-------- RECORDS TO USE --------
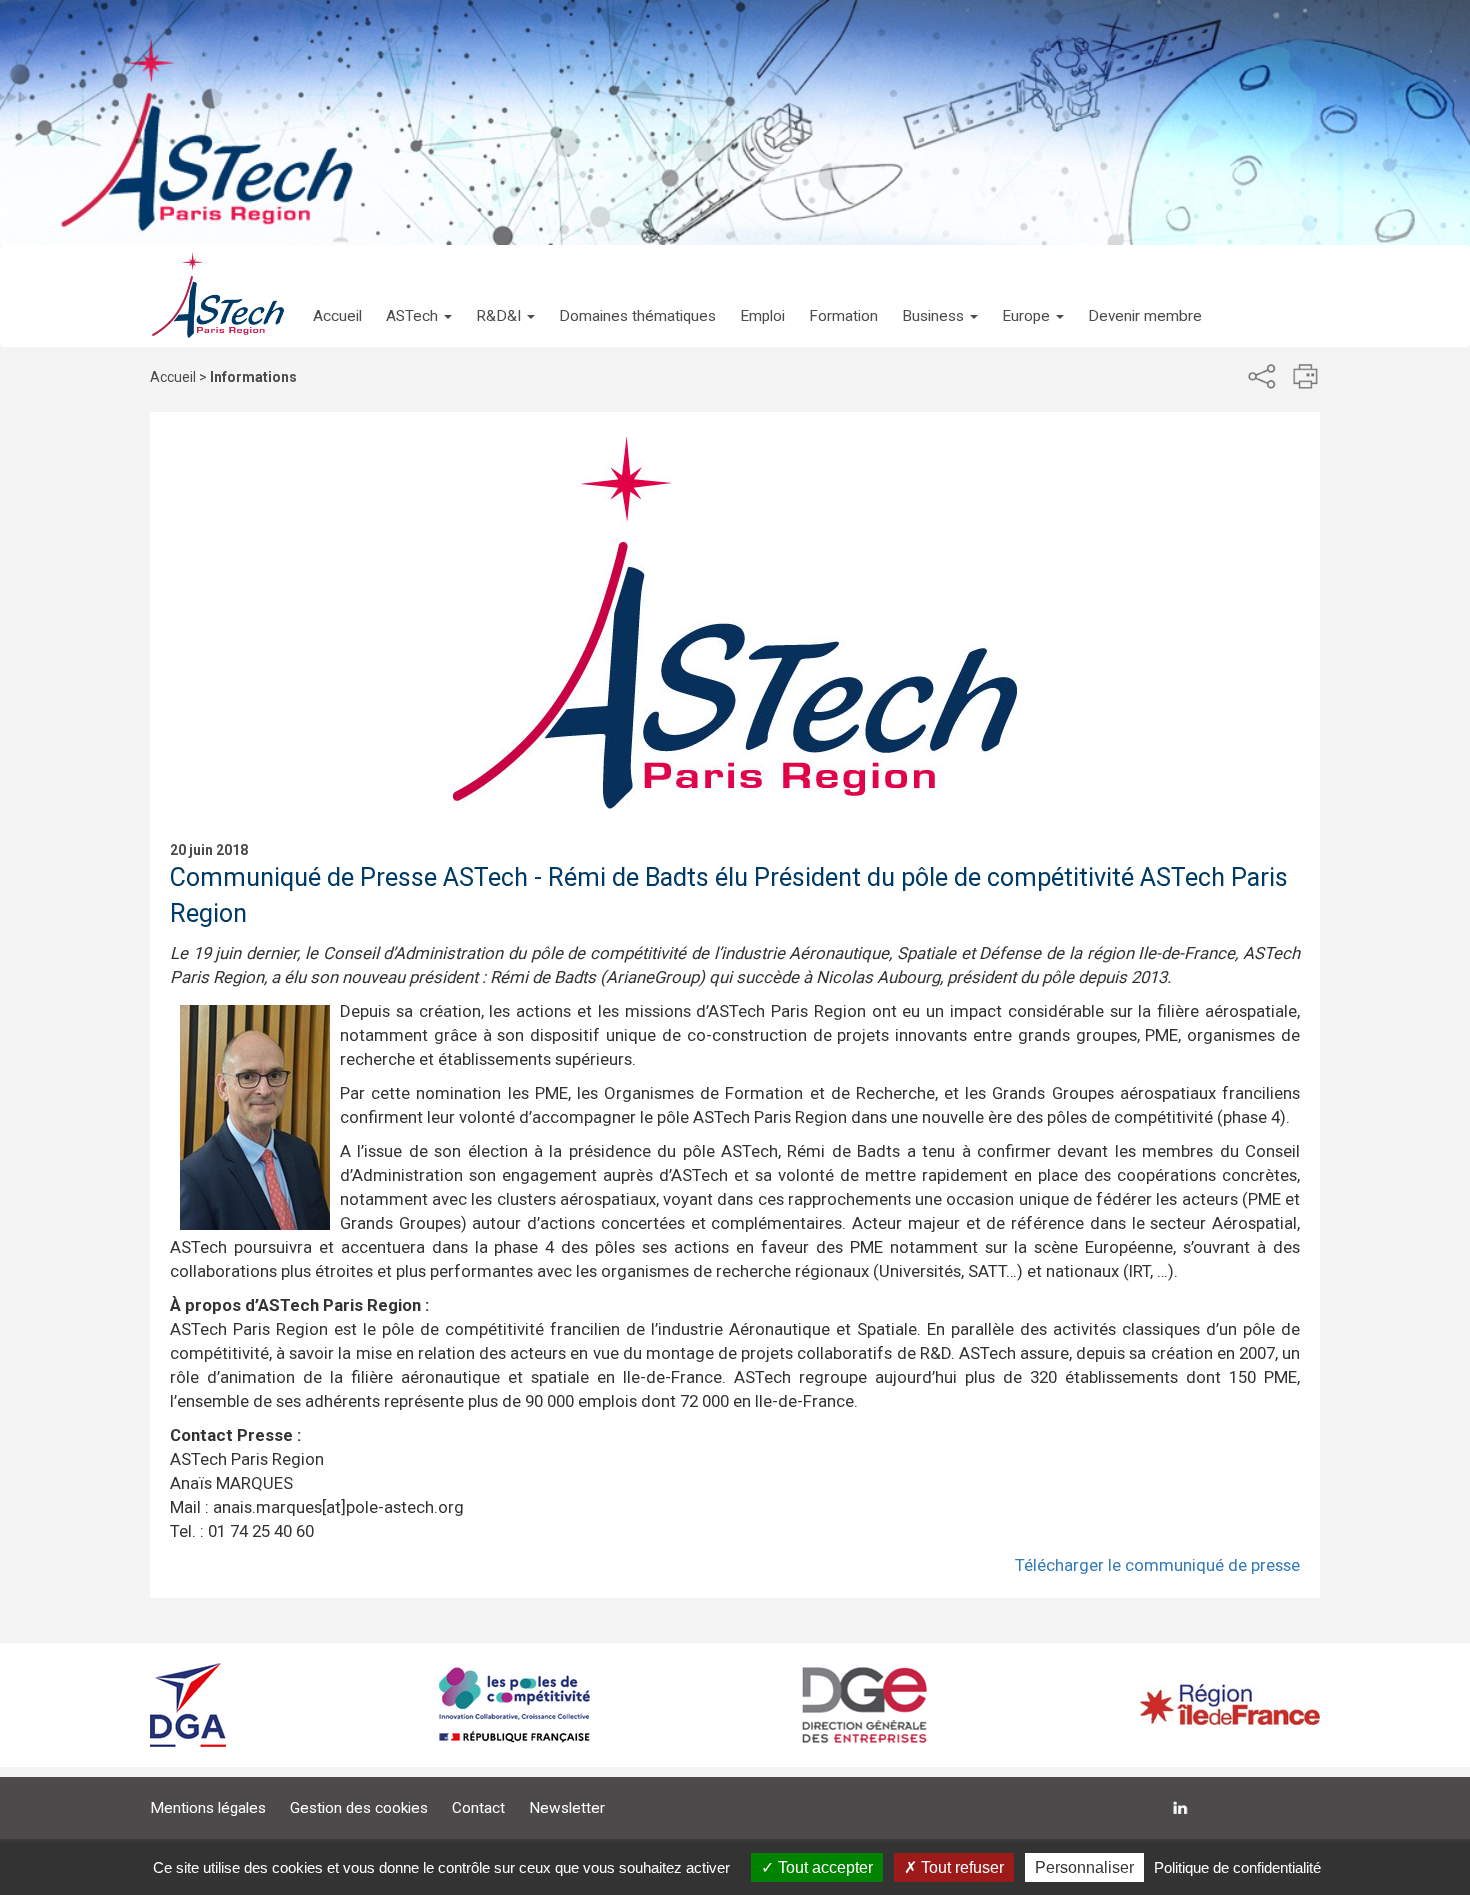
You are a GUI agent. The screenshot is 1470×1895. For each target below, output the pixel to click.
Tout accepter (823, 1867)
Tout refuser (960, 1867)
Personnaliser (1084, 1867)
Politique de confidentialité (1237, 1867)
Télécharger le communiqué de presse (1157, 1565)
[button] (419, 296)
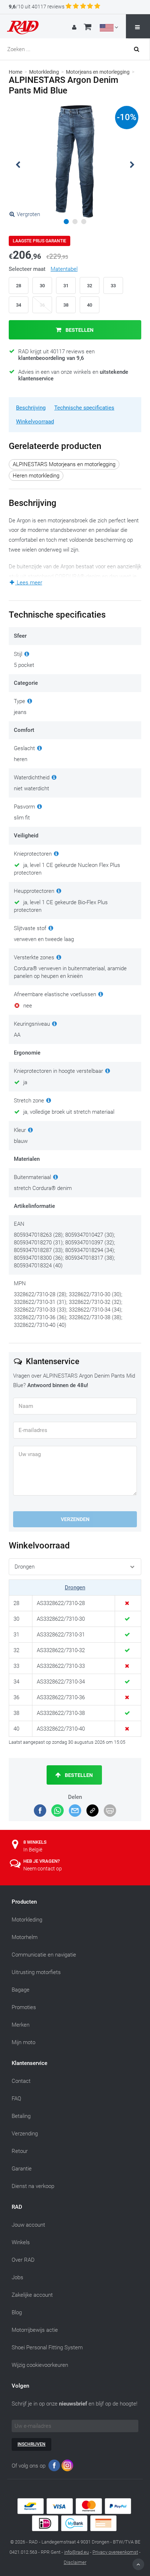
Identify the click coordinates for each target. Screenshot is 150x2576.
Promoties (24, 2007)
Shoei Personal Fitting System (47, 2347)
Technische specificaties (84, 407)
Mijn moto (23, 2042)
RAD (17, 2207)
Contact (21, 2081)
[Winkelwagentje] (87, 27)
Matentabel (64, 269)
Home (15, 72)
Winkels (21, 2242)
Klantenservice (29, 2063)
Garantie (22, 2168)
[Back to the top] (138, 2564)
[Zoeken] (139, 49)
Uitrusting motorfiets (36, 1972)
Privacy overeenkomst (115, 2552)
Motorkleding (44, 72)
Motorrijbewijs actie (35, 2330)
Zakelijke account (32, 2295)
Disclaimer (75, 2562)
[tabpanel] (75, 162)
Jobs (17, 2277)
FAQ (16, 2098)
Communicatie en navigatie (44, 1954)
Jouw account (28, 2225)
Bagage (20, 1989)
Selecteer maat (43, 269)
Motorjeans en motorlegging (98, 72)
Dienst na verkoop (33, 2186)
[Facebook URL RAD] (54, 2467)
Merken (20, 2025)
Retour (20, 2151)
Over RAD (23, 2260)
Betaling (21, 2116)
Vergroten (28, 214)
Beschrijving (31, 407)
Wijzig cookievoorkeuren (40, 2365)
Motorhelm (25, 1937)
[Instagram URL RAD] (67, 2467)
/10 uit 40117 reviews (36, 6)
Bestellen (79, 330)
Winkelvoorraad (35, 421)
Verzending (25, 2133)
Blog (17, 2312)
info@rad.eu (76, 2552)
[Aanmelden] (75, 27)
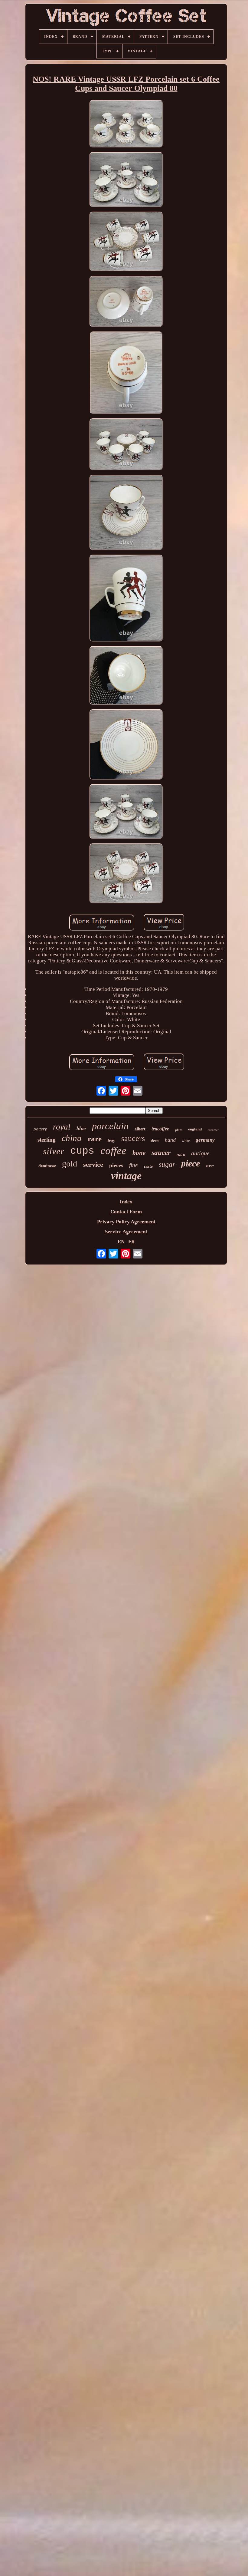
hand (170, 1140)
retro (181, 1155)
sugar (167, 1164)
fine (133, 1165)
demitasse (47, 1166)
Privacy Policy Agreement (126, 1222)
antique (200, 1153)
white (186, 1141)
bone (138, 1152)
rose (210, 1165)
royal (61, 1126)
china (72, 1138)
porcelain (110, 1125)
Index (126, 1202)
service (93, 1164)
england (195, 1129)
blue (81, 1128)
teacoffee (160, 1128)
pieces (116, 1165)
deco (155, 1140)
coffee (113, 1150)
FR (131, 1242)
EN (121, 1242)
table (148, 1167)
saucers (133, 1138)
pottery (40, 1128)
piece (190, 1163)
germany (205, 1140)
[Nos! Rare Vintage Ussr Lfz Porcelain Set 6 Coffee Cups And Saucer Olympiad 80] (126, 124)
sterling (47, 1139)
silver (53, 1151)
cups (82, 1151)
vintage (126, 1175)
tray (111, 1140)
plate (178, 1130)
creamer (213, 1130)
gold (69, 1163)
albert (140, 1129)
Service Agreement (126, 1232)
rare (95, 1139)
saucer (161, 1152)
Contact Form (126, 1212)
--------
== WHAT YOU WILL DO ==
Return only the lines from the start of the data through the line that contains "Over RAD (23, 2260)", please, copying them exactly and omitting all pictures.

== RESPONSE BOX ==
You are a GUI agent. The screenshot is 1470×1895. For each target below, output the pixel to click.
Tout accepter (823, 1867)
Tout refuser (960, 1867)
Personnaliser (1084, 1867)
Politique de confidentialité (1237, 1867)
Télécharger le communiqué de presse (1157, 1565)
[button] (419, 296)
Identify the click coordinates for each target. Screenshot is 150x2576.
Promoties (24, 2007)
Shoei Personal Fitting System (47, 2347)
Technische specificaties (84, 407)
Mijn moto (23, 2042)
RAD (17, 2207)
Contact (21, 2081)
[Winkelwagentje] (87, 27)
Matentabel (64, 269)
Home (15, 72)
Winkels (21, 2242)
Klantenservice (29, 2063)
Garantie (22, 2168)
[Back to the top] (138, 2564)
[Zoeken] (139, 49)
Uitrusting motorfiets (36, 1972)
Privacy overeenkomst (115, 2552)
Motorkleding (44, 72)
Motorrijbewijs actie (35, 2330)
Zakelijke account (32, 2295)
Disclaimer (75, 2562)
[tabpanel] (75, 162)
Jobs (17, 2277)
FAQ (16, 2098)
Communicatie en navigatie (44, 1954)
Jouw account (28, 2225)
Bagage (20, 1989)
Selecteer maat (43, 269)
Motorjeans en motorlegging (98, 72)
Dienst na verkoop (33, 2186)
[Facebook URL RAD] (54, 2467)
Merken (20, 2025)
Retour (20, 2151)
Over RAD (23, 2260)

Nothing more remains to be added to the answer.